**Stored data entries:**
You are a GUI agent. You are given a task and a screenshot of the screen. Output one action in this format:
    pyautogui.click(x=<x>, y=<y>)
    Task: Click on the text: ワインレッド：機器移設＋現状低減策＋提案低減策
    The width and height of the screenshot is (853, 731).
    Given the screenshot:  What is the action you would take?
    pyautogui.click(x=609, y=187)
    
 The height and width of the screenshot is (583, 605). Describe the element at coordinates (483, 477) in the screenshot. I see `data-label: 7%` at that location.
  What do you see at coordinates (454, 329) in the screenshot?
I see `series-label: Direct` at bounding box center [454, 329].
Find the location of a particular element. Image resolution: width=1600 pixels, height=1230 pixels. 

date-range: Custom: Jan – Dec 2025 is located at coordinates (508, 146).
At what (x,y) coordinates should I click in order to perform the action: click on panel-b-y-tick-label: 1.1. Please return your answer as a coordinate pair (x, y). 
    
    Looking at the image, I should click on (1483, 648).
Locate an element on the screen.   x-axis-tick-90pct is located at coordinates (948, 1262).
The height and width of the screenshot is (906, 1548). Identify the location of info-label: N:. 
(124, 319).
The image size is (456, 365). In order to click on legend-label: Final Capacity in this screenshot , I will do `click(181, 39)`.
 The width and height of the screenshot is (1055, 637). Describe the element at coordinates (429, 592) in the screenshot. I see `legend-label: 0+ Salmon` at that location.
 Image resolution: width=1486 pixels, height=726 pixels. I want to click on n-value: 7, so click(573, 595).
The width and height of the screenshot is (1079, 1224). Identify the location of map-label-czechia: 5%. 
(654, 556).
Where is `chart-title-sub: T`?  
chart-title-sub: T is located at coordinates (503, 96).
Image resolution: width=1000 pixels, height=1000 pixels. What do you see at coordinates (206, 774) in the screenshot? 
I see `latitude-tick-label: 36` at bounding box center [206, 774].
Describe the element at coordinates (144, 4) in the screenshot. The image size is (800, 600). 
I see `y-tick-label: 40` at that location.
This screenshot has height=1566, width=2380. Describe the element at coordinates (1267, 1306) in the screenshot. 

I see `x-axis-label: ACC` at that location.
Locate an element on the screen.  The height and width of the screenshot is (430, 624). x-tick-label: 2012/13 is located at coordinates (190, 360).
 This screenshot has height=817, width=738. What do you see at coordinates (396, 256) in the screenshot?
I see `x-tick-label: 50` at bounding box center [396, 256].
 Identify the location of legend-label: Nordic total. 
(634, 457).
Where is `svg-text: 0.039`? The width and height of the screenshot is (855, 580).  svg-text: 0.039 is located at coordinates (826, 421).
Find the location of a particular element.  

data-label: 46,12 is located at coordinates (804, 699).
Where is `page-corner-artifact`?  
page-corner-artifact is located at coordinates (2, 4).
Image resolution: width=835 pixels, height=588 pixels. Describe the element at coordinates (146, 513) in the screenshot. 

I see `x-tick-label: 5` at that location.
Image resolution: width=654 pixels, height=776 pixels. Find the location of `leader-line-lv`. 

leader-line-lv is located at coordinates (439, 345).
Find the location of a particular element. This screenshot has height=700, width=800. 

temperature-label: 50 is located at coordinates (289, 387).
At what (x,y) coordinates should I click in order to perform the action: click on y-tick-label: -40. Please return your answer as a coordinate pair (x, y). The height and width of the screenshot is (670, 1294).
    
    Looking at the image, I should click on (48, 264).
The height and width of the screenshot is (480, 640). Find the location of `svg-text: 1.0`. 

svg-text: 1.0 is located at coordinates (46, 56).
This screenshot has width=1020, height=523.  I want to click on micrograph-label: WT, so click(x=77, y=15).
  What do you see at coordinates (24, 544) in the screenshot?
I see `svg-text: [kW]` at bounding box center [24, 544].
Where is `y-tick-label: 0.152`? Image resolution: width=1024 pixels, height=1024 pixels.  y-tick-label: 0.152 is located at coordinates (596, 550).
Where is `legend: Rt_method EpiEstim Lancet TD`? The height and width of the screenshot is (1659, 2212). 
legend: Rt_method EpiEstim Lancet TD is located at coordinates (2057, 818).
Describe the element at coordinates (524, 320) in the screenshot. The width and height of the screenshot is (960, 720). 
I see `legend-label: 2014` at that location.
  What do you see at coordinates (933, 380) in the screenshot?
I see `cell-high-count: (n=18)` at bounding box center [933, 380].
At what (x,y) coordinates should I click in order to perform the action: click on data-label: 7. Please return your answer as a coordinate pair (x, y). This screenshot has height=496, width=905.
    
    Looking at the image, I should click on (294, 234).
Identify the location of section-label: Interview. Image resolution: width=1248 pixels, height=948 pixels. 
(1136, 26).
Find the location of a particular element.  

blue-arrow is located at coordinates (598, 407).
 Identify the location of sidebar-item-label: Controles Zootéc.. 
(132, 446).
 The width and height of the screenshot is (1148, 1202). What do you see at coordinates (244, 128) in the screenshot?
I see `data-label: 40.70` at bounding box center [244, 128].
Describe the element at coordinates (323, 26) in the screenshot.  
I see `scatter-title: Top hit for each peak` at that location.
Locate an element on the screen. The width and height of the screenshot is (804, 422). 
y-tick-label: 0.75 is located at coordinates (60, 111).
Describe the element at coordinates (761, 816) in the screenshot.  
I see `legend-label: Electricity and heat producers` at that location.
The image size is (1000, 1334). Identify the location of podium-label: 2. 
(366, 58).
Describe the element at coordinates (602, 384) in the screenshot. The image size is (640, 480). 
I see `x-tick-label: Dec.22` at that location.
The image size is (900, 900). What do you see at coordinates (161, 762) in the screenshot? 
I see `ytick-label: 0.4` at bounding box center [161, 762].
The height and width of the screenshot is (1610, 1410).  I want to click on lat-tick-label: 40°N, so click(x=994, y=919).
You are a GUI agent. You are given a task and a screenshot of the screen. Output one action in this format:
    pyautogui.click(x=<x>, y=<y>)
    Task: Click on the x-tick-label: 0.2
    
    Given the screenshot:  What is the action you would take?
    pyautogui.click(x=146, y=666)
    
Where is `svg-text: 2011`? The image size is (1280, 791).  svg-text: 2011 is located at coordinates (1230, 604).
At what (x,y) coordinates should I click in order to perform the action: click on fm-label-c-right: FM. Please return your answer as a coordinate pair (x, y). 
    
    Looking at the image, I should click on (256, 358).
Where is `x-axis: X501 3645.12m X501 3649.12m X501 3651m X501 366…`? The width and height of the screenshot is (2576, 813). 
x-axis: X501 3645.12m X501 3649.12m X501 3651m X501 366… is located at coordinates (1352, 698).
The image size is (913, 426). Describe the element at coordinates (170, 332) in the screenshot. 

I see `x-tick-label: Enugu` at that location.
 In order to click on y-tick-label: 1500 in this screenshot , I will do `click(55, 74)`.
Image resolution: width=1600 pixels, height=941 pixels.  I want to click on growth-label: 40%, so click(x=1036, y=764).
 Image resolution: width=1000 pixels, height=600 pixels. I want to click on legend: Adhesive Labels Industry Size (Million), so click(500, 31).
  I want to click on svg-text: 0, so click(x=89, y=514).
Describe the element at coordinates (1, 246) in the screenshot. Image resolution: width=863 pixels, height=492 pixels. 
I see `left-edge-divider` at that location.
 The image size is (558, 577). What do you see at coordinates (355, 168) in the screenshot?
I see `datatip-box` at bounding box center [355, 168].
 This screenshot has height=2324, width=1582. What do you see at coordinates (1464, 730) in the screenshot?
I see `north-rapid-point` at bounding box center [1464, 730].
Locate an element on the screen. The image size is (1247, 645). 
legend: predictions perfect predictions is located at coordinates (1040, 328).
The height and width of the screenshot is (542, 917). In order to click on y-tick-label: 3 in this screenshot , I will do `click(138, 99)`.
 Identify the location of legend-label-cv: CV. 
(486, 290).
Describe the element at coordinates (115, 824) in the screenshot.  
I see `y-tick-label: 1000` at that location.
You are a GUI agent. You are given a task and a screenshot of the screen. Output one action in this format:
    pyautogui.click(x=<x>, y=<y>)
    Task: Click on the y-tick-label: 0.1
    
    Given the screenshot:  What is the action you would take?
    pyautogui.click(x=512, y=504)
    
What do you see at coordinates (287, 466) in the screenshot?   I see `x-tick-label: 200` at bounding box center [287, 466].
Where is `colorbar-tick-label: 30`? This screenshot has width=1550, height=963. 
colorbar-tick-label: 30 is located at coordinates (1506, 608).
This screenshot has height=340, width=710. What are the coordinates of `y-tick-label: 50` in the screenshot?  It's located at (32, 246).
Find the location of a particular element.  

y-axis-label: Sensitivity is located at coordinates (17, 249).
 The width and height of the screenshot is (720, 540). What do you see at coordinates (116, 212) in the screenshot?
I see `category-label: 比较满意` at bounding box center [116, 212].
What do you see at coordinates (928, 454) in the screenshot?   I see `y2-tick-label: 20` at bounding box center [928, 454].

**What the task requires:**
Can you reproduce the entries word for word, from the first line through the line containing "(124, 319)."?

**Response:**
You are a GUI agent. You are given a task and a screenshot of the screen. Output one action in this format:
    pyautogui.click(x=<x>, y=<y>)
    Task: Click on the text: ワインレッド：機器移設＋現状低減策＋提案低減策
    The width and height of the screenshot is (853, 731).
    Given the screenshot:  What is the action you would take?
    pyautogui.click(x=609, y=187)
    
 The height and width of the screenshot is (583, 605). Describe the element at coordinates (483, 477) in the screenshot. I see `data-label: 7%` at that location.
  What do you see at coordinates (454, 329) in the screenshot?
I see `series-label: Direct` at bounding box center [454, 329].
Find the location of a particular element. Image resolution: width=1600 pixels, height=1230 pixels. 

date-range: Custom: Jan – Dec 2025 is located at coordinates (508, 146).
At what (x,y) coordinates should I click in order to perform the action: click on panel-b-y-tick-label: 1.1. Please return your answer as a coordinate pair (x, y). 
    
    Looking at the image, I should click on (1483, 648).
Locate an element on the screen.   x-axis-tick-90pct is located at coordinates (948, 1262).
The height and width of the screenshot is (906, 1548). Identify the location of info-label: N:. 
(124, 319).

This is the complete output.